これに対して野田内閣は、「税と福祉の一体改革」を唱えているので、増税を必要とする国家的目標として福祉を掲げていると弁解するだろうが、それは口先だけで、野田内閣は、デフレ脱却の方策を示さず、尖閣防衛対策に乗り出さず、北朝鮮に拉致された国民の救出策を示さず、東日本のゴミの処理は各自治体のばらばらな受け入れ表明に任せたまま何ら国としてそれに乗り出さず、ゴミの山は被災地に未だ積み上げられ放置されている。
これでどうして、国家目標を提示していると言えるのか。景気の下降局面で増税をすれば、国民経済を殺してしまう。
増税という財政面でブレーキをかけたまま、金融というアクセルをふかしても、実体景気という車体は前に進まない恐れがある。
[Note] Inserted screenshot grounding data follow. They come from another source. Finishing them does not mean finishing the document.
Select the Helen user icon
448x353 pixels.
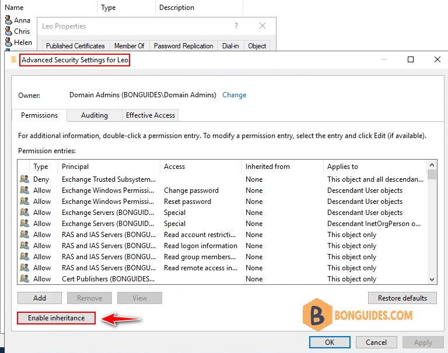pos(9,43)
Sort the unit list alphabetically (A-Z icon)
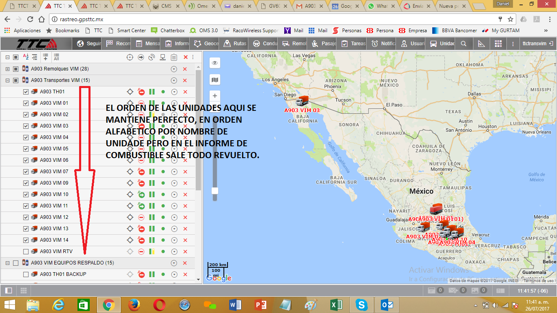557x313 pixels. [x=25, y=57]
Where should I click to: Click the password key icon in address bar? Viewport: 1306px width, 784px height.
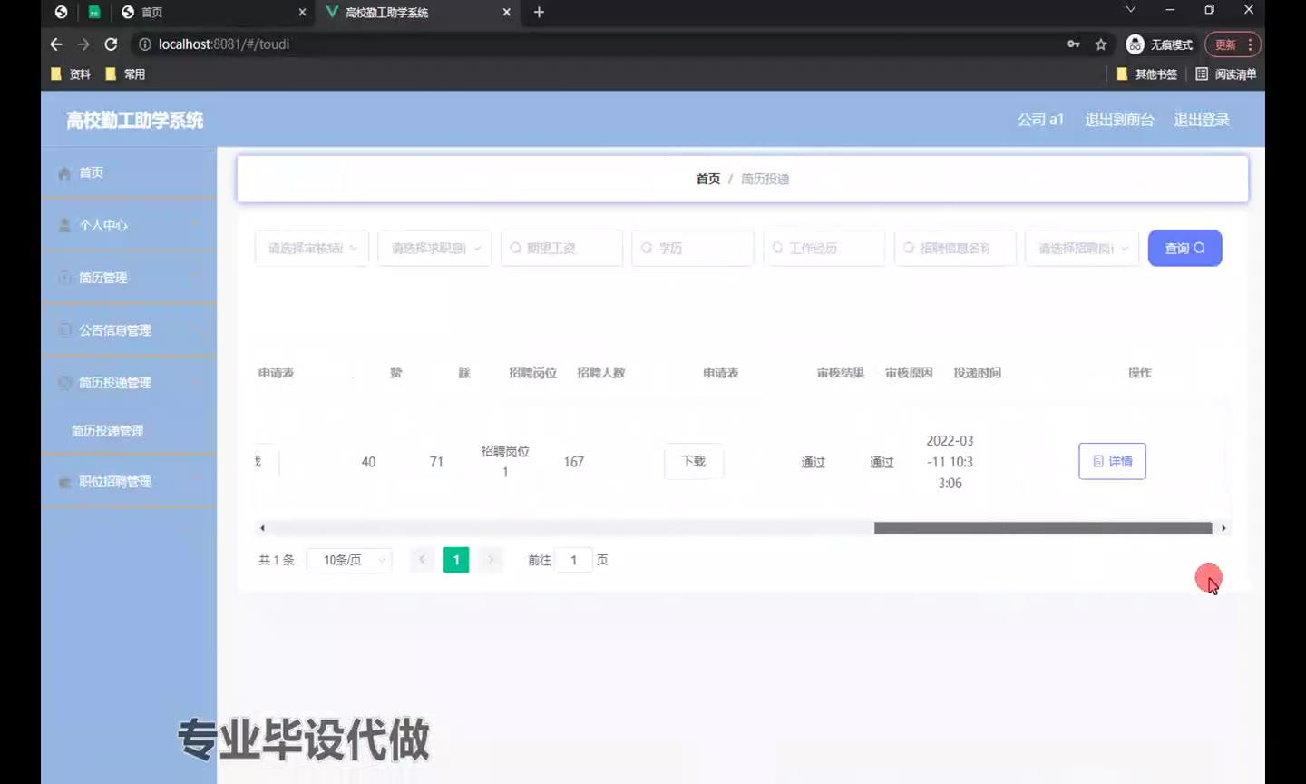(1074, 44)
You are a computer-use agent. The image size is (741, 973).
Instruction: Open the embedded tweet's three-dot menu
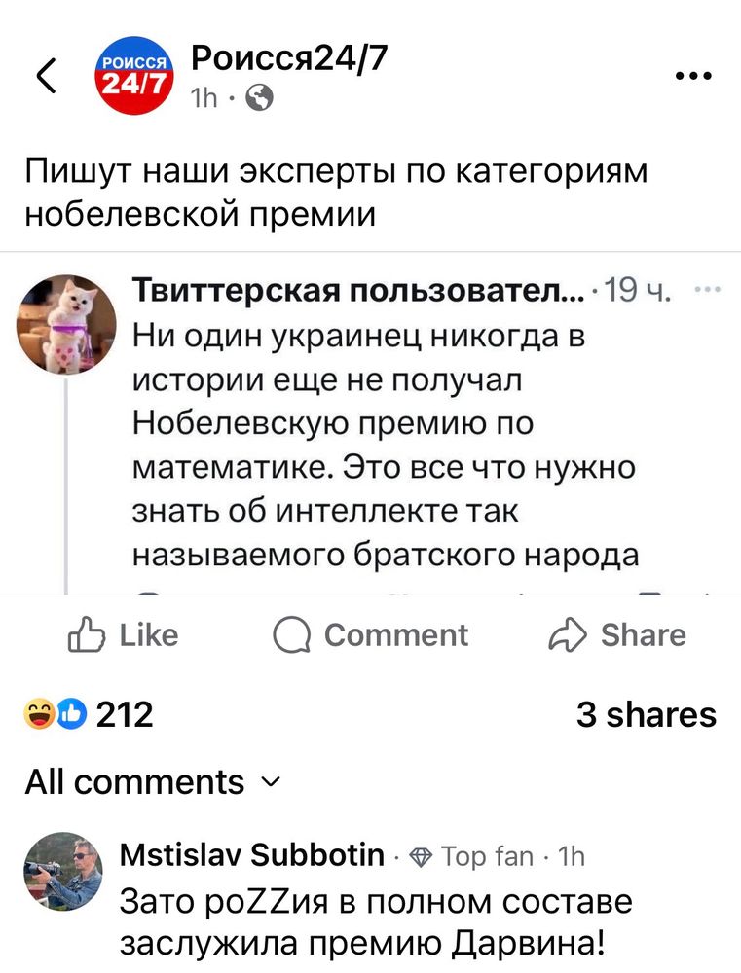[x=708, y=289]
この二つの教訓は、英国の付加価値税(消費税)増税の失敗の教訓だ。産経新聞論説委員の田村秀男氏が七月二十九日の産経新聞朝刊で論証している。
よって、野田内閣は、二年後の消費税増税を言う以上、二年後にデフレから脱却している方策を具体的に現在既に断行していなければならないのだ。
にもかかわらず野田内閣は、消費増税に景気条項を義務付けることすら回避している。つまり、野田総理は、二年後に深刻なデフレであっても消費税を上げるとしているのだ。これ英国の教訓を無視して、日本経済を窒息させようとしているのだ。
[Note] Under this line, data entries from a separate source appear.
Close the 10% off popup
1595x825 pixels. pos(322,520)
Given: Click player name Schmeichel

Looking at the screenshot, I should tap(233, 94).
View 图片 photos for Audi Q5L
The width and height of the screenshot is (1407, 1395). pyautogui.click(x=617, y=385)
彼は既に、自分の命はかけずに、国民の命を犠牲にしようとしている。つまり「しろあり」である。七月三十一日に、政府の地権者に対する代金二十億円による尖閣購入申し込みが報道された。地権者は、一貫して売るのなら都に売ると言って政府の申し込みを断っているという。
では、この政府の購入申し込みは何だ。つまり、地権者と都の売買を妨害しているのだ。都が島を購入すれば、国民は自由に尖閣に行けるようになる。
駐中大使と野田総理は、共同してこの事態を起こさないように、都が購入することを妨害している。そして、上手く国が購入できれば、今まで通り、尖閣に自国民が行けないように、さらに固定化しようとしている。
この、野田内閣の動き、中共が喜んでいるではないか。土匪のように我が国固有の領土を奪いにきている中共の意向を承って、自国民を自国の領土に近づけないようにする政府が日本以外の何処にあるのか。